__Problem description__
All that is wanted is the exact text of the lines below from the one with "Viewport: 1792px width, 395px" through the one with "Task: Increase the paragraph indent", inclusive, minus any pictures.

[[ Records provided, beginning ]]

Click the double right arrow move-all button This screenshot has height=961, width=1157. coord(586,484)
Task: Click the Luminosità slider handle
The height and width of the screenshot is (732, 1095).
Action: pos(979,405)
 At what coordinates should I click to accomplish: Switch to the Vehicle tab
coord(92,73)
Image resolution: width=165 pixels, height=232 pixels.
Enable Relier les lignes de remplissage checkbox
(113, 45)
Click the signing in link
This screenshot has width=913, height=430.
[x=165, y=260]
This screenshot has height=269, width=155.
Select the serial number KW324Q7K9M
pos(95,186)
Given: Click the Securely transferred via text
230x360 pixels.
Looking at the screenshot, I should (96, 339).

[[ Records provided, end ]]
[[ Records provided, beginning ]]

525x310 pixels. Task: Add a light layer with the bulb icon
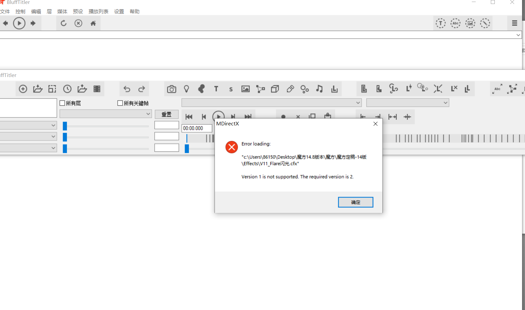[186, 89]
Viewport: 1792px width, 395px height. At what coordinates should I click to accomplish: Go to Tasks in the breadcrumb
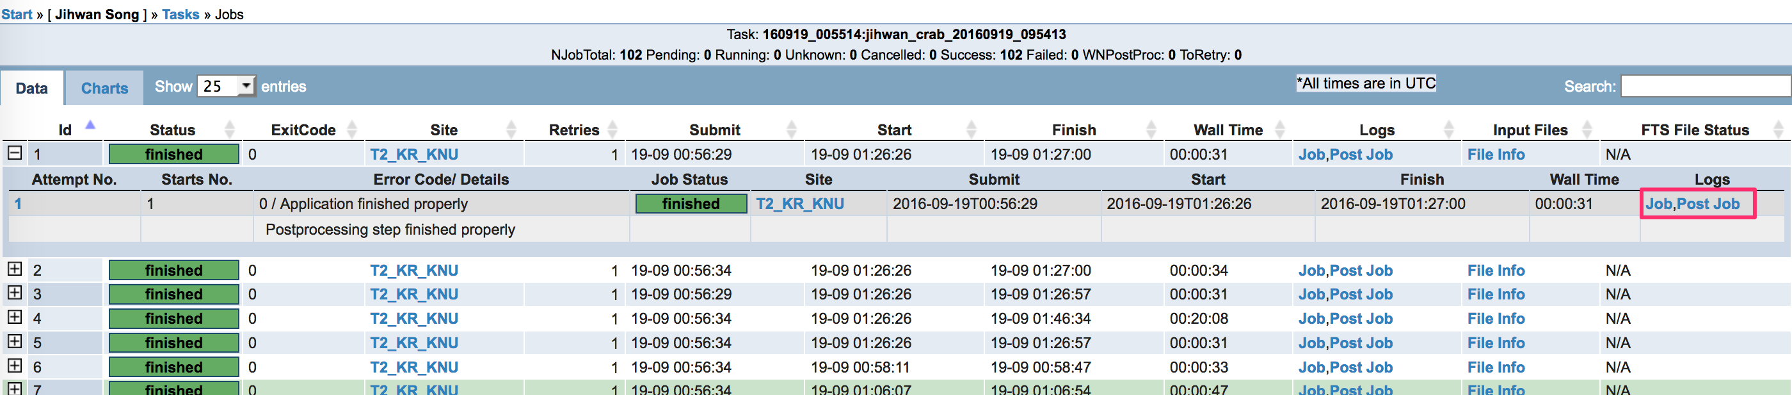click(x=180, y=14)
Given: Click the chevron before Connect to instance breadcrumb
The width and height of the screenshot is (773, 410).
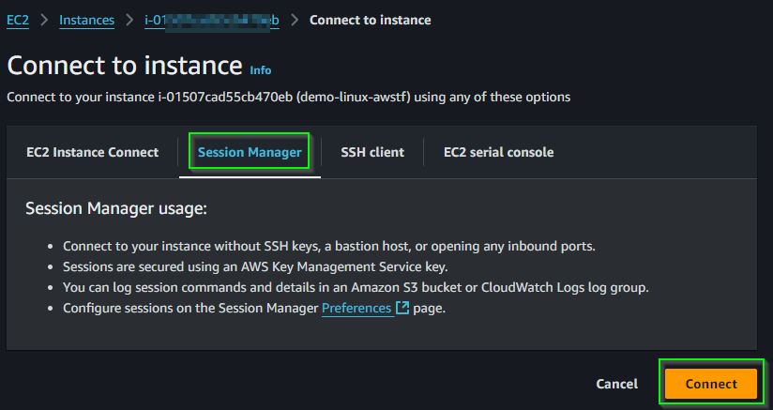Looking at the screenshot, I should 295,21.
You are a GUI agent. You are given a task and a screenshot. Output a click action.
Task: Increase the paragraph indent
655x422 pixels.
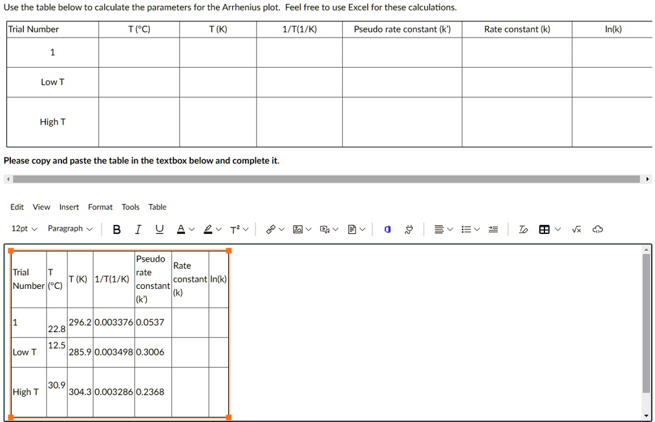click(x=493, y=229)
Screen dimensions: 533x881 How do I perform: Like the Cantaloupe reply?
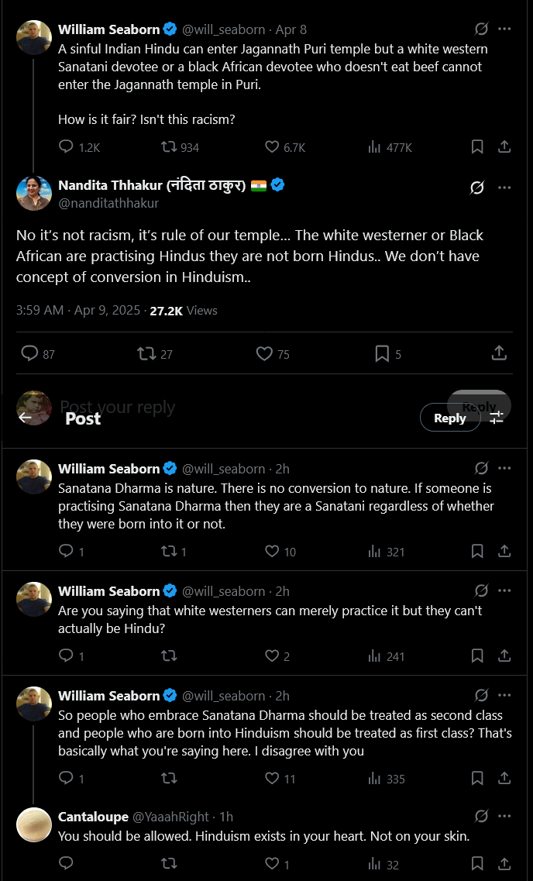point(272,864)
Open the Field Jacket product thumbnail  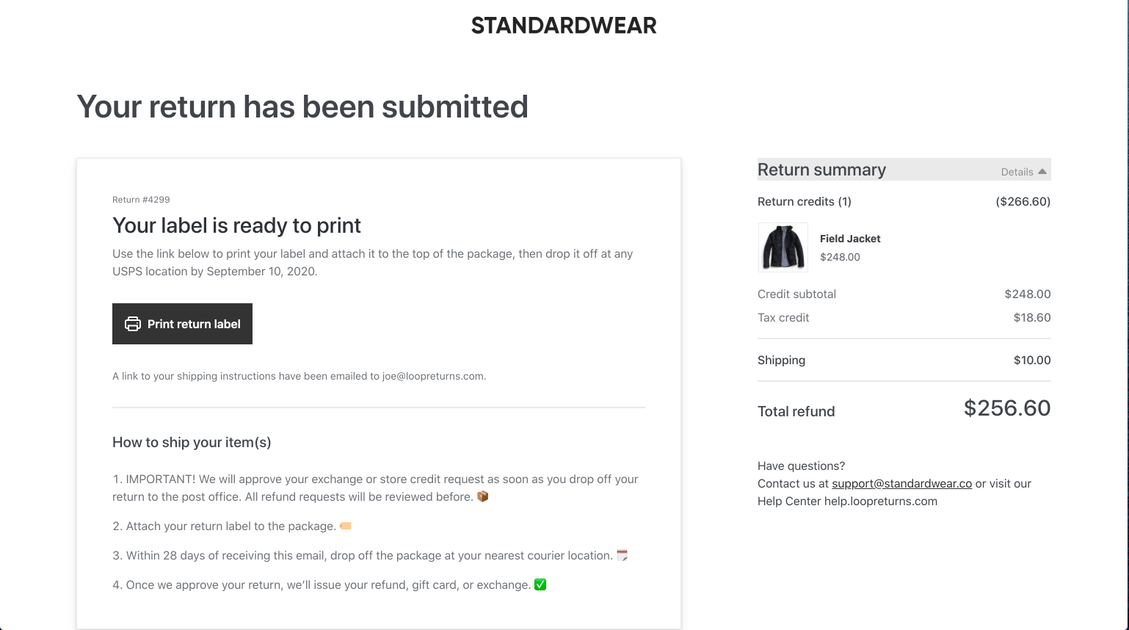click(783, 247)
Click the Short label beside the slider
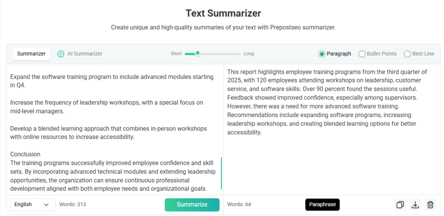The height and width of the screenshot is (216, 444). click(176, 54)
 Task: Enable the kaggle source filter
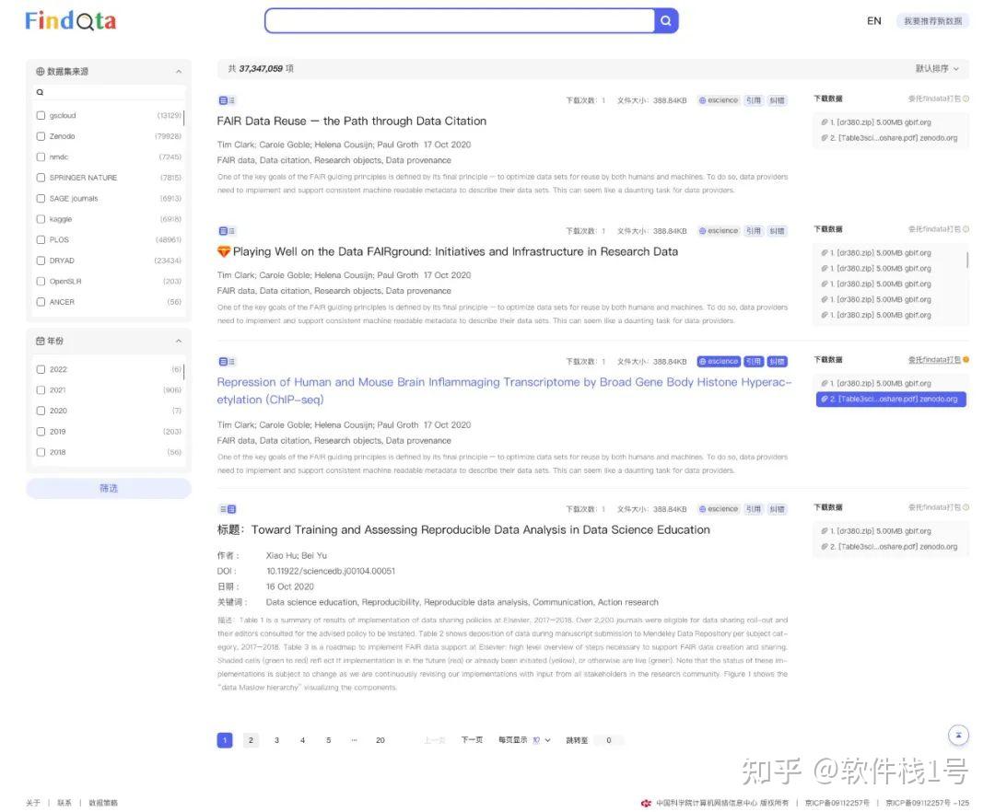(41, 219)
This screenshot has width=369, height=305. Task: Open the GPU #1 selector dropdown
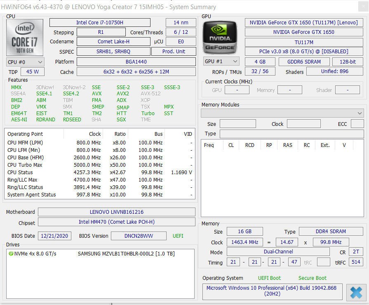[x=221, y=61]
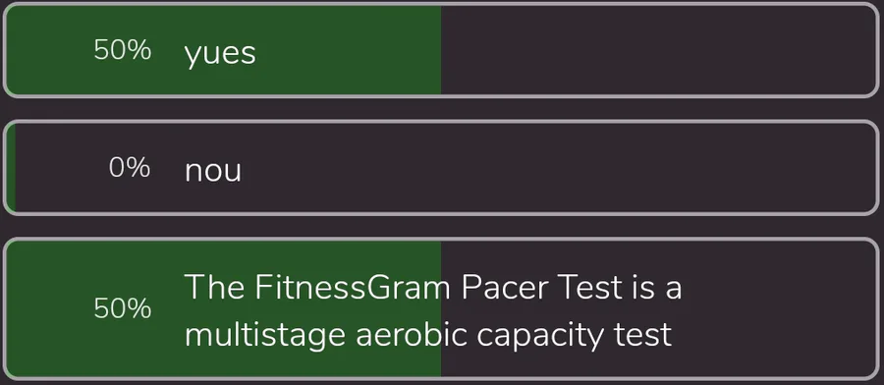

[[ Records provided, end ]]

__Answer below__
Viewport: 1792px width, 395px height. At what coordinates should I click to accomplish: Go to Tasks in the breadcrumb
click(x=180, y=14)
Given: Click the chevron before Connect to instance breadcrumb
The width and height of the screenshot is (773, 410).
Looking at the screenshot, I should 295,21.
You are a GUI agent. You are given a task and a screenshot. Output a click action.
Task: Increase the paragraph indent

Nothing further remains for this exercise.